Your task is to filter the entries and copy every line containing the string "computer".

(Stored data entries)
####

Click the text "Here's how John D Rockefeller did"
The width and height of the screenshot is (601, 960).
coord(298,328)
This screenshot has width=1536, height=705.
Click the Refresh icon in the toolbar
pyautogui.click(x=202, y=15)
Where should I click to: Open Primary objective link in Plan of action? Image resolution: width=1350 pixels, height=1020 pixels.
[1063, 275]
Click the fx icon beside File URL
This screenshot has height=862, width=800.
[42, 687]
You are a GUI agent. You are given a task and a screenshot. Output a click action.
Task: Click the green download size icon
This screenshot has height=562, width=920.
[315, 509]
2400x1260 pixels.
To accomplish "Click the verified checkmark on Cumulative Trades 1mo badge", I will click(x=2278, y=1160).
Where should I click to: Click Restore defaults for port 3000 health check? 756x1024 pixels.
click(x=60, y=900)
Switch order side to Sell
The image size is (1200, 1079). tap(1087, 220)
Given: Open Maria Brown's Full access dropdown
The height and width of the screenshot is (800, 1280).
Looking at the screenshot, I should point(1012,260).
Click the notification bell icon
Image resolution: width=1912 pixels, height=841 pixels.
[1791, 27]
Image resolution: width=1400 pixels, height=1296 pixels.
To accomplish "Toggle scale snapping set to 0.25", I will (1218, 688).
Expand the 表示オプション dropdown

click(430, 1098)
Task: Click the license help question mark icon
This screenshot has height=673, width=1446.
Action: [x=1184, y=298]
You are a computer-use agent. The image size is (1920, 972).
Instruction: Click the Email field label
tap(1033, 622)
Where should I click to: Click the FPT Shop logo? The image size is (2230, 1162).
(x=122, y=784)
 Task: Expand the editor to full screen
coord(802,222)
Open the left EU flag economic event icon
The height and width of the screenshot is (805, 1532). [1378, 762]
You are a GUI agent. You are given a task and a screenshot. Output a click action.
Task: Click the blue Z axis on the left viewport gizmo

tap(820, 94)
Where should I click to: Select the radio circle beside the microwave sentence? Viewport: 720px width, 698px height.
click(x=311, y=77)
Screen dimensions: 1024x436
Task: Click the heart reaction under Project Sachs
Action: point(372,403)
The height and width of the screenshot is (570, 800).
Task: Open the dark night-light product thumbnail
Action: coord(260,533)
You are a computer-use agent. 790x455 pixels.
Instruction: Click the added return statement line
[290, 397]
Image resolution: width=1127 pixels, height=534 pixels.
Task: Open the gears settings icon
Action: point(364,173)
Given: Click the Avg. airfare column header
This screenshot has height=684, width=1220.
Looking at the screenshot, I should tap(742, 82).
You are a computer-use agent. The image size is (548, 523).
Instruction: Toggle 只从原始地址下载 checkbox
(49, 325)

####

- Output of the exercise -
You are a computer-use agent. The image size is (1920, 972).
You are a computer-use agent. 790x455 pixels.
You are a computer-use agent. The image size is (548, 523).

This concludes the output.